インドネシアの危機はどのようなものであったのか
インドネシアは1945年に独立した多くの島国からなる国で、700以上の言語が使用されるなど世界で最も多様性に富む国になっています。
オランダによる植民地から独立した後も、経済面は脆弱であり、多くの民族からなるため、国家としてのアイデンティティもほとんど見られませんでした。
インドネシアは民主的な政府を持つ経験なく、独立したため、民主主義がうまく機能しませんでした。主要政党は拮抗し、協力できる妥協点を見つけることができず、機能不全に陥ってしまいます。
この流れで軍部が政権で権力を持ち、推定50万人以上とも言われる大量虐殺を行っています。
また、軍部の懐を満たすために汚職も横行し、経済発展の大きな妨げになっています。1999年に普通選挙が行われるようになるまでの長い期間を軍事政権が権力を持つことになってしまいます。
1945年に、オランダから独立したインドネシアですが、経済のぜい弱さ、民主的な政府を持つ経験がなかった、国家としてのアイデンティティがないなど理由から軍事政権が誕生してしまいました。
軍事政権は大量虐殺や今も経済発展を妨げる汚職の横行を招いてしまいました。
インドネシアはなぜ危機から脱することができたのか
インドネシアには島国であり、他国からの干渉を受けにくい、他国の経済発展を見本にできたなどのプラスがありました。

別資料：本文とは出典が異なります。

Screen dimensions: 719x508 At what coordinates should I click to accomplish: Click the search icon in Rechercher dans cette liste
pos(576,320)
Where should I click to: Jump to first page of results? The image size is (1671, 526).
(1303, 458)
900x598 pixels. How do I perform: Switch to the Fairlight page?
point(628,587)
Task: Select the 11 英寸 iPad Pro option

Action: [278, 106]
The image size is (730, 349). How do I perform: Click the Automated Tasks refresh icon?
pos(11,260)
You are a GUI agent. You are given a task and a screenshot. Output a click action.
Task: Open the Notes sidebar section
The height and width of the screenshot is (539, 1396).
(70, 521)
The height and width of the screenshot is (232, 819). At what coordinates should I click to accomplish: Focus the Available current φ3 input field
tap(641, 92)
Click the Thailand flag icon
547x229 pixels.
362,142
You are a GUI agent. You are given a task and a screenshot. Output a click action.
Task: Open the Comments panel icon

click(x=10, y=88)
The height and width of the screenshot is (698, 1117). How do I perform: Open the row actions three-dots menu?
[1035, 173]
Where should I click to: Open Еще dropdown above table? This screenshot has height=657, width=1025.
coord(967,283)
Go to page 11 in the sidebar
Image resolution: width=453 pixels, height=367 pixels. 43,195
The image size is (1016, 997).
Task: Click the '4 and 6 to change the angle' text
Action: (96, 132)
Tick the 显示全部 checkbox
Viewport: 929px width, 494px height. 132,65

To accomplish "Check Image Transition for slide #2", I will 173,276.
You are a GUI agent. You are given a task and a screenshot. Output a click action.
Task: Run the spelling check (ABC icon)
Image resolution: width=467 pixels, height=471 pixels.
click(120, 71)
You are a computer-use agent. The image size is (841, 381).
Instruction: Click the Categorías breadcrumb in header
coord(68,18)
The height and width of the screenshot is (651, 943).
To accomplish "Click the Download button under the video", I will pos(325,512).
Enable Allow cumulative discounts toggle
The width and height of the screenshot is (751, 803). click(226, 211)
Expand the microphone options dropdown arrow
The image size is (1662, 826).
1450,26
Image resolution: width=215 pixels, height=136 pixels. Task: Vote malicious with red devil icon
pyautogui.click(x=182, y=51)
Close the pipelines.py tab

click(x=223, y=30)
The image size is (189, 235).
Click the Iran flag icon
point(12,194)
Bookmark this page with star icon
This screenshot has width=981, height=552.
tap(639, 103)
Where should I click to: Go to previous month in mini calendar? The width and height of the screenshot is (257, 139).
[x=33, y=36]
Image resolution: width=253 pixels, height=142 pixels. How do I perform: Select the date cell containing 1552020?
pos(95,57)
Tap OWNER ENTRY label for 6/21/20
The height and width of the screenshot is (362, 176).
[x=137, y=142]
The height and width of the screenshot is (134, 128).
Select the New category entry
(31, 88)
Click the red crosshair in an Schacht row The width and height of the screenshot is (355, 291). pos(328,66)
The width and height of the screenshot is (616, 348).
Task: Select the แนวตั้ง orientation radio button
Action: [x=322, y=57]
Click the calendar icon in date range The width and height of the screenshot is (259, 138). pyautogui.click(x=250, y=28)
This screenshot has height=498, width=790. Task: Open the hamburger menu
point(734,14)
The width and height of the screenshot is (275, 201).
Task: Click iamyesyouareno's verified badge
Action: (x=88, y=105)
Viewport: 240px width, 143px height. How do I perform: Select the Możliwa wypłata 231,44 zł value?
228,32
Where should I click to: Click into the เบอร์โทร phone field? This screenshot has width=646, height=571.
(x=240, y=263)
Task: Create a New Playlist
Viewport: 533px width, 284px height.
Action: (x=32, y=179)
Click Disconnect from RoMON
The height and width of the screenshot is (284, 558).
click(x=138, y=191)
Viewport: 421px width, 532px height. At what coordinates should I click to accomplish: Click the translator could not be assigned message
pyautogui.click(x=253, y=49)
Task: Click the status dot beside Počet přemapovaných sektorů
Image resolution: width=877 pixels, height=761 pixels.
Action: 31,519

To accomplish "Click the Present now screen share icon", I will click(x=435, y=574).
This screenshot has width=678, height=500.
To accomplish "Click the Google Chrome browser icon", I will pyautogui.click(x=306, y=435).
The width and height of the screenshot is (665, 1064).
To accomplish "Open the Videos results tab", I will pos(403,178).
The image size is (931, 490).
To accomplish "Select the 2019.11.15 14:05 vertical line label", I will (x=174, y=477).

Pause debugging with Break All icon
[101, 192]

一方で、インドネシアはアイデンティティが貧弱であったこと、国家的な危機の経験のなさ、正しい自国評価のなさなどから長期の軍事政権を許してしまいました。
現在でも汚職の影響が残っていますが、政府のクリーン度は向上し、アイデンティティも急速に発展しています。
地政学的な制約がないこと=島国であった
他の国々の問題解決を手本にする=他国の経済発展を見本にできた
などの部分がプラスに働きました。
アイデンティティの欠如は大きな問題でしたが、現在ではアイデンティティも急速に発展しています。